Em 2 de novembro se celebra o Dia dos Mortos. Saiba quais são as razões que levam o México a ter uma relação especial com a data

Obra 'El Jarabe en Ultratumba', de José Guadalupe Posada.
Obra 'El Jarabe en Ultratumba', de José Guadalupe Posada.

Em 2 de novembro se celebra no México o Dia dos Mortos. Mas, ainda que muitos sintam saudades ao se lembrar de pessoas que se foram, não se trata de um dia triste. A festa dos Mortos, de origem pré-hispânica, é uma das mais importantes do país e representa apenas a ponta do iceberg de uma cultura em que a morte é algo muito mais familiar, com a qual se pode brincar e a qual se rende culto. Como disse Octavio Paz, o único prêmio Nobel de Literatura mexicano: "Nosso culto à morte é um culto à vida". Estas são as razões pelas quais o México tem uma relação especial com a cultura da morte que fascina o resto do mundo.

1. O Dia dos Mortos tem todos os ingredientes de uma festa (inclusive os mariachis).

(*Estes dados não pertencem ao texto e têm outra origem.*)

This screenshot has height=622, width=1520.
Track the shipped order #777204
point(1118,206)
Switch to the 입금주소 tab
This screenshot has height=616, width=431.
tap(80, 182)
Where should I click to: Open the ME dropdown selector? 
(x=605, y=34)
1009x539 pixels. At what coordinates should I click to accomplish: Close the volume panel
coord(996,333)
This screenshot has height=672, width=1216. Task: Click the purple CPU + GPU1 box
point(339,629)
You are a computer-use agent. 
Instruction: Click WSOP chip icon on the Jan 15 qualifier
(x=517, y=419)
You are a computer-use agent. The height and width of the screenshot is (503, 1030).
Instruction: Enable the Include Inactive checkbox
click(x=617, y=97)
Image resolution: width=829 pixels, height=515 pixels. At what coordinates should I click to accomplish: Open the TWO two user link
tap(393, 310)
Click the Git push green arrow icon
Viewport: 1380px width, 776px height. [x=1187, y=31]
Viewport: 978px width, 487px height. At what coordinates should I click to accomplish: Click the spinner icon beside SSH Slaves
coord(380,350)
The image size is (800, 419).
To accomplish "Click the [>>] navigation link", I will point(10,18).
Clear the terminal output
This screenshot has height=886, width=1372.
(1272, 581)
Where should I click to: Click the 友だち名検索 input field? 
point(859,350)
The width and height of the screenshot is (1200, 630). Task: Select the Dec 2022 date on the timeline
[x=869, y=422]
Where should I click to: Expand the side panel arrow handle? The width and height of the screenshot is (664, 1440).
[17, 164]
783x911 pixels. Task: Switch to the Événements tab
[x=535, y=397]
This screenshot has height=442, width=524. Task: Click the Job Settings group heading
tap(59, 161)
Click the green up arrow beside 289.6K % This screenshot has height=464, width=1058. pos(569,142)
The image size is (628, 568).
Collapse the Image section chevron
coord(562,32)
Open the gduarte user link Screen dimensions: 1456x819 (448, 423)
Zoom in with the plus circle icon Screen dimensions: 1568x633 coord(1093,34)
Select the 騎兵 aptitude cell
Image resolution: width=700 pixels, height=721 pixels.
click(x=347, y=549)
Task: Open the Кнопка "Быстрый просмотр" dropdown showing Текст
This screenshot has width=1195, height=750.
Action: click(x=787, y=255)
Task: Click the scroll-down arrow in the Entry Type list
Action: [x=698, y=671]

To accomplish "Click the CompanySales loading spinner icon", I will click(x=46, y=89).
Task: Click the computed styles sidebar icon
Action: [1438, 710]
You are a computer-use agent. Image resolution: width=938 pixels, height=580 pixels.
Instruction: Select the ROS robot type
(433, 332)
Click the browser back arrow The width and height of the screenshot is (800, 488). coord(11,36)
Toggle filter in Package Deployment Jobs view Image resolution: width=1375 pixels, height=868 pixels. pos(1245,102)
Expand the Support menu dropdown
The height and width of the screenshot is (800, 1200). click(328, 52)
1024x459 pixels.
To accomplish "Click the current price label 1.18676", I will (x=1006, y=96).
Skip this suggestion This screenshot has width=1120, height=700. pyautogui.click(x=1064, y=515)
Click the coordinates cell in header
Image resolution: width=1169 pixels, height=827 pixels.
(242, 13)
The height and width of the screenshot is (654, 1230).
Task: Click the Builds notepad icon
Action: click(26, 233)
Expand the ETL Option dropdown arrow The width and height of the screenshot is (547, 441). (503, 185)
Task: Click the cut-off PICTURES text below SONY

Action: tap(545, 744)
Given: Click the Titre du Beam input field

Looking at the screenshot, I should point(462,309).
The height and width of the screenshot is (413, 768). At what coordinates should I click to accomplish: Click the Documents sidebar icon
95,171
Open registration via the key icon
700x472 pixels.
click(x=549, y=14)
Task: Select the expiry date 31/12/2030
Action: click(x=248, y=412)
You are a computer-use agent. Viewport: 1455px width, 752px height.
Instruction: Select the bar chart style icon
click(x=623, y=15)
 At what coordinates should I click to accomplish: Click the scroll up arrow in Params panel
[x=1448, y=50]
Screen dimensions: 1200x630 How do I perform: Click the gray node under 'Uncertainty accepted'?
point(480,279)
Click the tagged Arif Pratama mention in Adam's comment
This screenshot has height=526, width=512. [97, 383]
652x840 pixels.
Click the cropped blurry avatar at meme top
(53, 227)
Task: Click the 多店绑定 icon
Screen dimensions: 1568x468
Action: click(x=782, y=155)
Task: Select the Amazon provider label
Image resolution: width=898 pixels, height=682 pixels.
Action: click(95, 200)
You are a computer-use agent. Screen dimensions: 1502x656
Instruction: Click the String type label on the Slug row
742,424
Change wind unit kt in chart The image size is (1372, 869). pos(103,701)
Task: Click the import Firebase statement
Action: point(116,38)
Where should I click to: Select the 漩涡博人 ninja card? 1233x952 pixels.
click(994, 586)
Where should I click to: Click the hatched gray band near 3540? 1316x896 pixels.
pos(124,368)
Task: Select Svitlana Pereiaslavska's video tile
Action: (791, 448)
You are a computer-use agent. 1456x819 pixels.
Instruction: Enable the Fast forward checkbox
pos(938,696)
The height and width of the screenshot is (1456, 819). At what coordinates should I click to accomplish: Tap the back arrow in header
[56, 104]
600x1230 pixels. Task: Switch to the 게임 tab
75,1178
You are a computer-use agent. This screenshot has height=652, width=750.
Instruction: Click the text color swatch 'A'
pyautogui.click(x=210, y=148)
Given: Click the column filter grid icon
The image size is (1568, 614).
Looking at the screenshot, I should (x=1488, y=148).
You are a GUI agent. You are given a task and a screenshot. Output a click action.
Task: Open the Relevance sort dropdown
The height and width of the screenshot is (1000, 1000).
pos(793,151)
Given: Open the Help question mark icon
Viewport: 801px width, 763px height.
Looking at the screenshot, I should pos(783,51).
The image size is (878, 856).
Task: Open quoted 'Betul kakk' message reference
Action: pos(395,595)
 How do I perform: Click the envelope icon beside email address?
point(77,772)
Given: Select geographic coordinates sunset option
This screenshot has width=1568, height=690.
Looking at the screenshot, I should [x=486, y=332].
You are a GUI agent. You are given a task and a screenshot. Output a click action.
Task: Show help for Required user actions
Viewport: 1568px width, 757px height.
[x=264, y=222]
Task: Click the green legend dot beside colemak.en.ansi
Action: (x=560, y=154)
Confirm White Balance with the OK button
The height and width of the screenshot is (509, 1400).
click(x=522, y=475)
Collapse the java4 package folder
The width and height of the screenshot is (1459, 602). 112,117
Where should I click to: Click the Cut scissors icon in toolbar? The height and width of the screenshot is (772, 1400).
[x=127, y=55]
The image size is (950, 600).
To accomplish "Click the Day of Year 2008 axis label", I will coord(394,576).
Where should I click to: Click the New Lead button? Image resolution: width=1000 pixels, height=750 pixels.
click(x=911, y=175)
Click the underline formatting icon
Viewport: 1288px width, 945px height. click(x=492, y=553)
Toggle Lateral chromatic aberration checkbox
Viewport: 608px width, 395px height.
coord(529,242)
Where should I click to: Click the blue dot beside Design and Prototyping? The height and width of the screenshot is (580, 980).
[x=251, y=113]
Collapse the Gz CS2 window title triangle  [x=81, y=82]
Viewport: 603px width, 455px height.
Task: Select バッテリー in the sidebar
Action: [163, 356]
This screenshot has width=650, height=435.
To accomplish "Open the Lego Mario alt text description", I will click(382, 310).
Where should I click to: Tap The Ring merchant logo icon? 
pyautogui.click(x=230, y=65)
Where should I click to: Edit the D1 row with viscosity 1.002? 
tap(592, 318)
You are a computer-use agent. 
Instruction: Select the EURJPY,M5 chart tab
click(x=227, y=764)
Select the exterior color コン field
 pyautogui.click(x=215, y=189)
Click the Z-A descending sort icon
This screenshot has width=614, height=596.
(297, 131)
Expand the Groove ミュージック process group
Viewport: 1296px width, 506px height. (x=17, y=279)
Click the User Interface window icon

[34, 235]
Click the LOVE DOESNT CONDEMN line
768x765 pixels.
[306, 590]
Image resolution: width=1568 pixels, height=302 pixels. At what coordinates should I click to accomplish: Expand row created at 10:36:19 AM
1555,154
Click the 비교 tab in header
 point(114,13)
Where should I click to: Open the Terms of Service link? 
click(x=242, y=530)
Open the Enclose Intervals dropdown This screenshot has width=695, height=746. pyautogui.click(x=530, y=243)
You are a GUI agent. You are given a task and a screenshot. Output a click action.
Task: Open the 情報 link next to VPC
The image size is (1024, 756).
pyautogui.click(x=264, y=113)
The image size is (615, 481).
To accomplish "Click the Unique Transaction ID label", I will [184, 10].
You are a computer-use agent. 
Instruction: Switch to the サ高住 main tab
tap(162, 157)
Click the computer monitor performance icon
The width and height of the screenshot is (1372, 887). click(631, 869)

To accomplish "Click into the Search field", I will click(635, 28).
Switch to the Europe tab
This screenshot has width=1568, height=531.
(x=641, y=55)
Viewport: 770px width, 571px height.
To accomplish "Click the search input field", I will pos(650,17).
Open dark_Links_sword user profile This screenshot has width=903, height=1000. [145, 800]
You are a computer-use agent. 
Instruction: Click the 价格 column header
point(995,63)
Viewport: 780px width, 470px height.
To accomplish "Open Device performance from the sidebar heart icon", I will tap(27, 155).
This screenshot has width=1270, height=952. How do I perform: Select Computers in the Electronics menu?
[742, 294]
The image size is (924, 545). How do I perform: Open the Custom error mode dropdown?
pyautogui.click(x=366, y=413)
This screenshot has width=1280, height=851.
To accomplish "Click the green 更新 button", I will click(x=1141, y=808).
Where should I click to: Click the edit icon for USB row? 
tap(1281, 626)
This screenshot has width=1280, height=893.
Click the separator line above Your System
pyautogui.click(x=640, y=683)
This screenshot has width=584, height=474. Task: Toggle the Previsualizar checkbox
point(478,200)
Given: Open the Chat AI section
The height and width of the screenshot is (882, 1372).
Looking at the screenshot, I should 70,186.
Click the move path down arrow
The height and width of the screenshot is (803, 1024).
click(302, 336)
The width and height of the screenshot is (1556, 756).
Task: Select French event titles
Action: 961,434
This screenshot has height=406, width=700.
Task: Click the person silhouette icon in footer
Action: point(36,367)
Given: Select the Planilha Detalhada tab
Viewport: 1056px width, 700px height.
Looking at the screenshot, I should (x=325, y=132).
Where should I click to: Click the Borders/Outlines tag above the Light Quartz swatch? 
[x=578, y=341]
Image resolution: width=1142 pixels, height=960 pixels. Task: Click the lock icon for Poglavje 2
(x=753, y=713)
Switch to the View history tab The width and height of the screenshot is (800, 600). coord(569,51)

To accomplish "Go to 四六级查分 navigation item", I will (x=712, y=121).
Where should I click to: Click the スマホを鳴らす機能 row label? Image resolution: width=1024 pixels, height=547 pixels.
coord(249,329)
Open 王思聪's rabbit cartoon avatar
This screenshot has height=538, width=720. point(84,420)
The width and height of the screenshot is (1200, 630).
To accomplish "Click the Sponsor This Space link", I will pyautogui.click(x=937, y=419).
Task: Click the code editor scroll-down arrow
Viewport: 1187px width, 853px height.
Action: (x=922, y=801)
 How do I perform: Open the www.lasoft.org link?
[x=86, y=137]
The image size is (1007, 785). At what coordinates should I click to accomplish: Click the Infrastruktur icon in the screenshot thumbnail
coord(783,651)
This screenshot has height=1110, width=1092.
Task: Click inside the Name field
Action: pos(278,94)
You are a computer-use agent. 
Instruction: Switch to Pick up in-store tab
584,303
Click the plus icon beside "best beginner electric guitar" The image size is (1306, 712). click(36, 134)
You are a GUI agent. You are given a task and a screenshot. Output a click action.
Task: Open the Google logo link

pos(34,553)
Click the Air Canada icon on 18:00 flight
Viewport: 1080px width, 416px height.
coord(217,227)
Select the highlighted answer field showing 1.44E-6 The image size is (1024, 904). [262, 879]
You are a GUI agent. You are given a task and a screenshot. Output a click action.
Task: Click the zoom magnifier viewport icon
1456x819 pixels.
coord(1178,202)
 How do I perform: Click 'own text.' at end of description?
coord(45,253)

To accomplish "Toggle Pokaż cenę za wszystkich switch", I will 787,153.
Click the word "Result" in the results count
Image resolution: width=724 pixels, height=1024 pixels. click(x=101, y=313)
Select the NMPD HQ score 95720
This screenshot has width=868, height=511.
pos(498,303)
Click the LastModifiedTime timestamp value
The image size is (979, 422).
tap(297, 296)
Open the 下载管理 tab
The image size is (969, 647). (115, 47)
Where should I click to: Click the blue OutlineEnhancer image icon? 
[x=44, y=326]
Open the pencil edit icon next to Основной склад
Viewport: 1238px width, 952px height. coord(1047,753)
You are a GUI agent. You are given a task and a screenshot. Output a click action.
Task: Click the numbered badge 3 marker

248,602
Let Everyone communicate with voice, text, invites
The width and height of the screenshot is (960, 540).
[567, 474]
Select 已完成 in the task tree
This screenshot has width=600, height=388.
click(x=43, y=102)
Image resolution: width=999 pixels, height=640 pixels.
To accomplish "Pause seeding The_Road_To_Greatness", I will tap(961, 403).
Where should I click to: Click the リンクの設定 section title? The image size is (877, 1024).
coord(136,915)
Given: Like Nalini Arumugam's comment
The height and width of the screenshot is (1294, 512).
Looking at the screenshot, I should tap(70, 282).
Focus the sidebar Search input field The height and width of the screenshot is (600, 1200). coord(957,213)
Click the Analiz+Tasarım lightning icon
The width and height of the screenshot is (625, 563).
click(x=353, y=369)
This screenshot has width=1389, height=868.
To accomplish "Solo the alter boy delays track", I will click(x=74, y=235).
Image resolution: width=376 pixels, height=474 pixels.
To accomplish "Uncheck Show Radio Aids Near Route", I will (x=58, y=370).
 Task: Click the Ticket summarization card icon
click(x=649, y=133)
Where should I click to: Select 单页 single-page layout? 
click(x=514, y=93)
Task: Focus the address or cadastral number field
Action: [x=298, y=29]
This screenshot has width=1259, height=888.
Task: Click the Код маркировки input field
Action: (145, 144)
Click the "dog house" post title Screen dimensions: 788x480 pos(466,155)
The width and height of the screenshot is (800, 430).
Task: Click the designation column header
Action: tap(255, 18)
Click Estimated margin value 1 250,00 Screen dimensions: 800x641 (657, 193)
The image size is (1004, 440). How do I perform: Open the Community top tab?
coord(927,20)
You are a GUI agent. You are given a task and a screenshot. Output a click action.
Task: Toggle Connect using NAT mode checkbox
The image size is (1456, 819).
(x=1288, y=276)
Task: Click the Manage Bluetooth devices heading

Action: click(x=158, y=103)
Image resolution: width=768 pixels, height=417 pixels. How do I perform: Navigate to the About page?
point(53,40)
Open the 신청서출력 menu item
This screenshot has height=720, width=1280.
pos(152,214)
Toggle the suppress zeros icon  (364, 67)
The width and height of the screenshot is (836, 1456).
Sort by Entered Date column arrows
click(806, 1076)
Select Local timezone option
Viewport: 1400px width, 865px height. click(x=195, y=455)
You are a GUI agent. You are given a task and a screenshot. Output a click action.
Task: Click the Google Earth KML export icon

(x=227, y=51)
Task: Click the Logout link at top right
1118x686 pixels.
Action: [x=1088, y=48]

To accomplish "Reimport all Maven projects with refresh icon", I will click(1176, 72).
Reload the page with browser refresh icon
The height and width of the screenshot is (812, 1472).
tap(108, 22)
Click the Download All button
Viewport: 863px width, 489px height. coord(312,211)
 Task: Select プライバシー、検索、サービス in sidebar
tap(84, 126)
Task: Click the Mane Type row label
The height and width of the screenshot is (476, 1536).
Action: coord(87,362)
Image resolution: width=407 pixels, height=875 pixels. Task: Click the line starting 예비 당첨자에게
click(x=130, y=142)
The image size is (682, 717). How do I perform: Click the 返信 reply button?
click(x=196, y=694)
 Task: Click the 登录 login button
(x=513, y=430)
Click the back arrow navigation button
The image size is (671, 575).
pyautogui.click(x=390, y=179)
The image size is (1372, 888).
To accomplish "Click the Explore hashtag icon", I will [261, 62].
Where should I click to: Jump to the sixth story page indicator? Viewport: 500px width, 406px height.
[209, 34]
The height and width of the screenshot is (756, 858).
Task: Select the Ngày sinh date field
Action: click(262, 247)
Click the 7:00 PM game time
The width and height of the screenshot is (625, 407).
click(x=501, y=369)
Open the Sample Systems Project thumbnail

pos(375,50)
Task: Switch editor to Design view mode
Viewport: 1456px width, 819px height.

Nesta data se lembra do morto, mas também do que ele gostava de comer, de beber e a música que escutava. Famílias inteiras vão aos cemitérios com cerveja e comida, que são decoradas com uma flor de outono. Tem até mariachis e trios especializados em ir cantar nas tumbas para animar o ambiente.

2. Um dos símbolos mais conhecidos do país é uma caveira. O artista mexicano José Guadalupe Posada (1852-1913), célebre por suas gravuras, fez da morte um de seus temas recorrentes e a representou como um esqueleto vestido de forma elegante. Assim nasceu La Catrina, uma figura emblemática do Dia dos Mortos mexicano.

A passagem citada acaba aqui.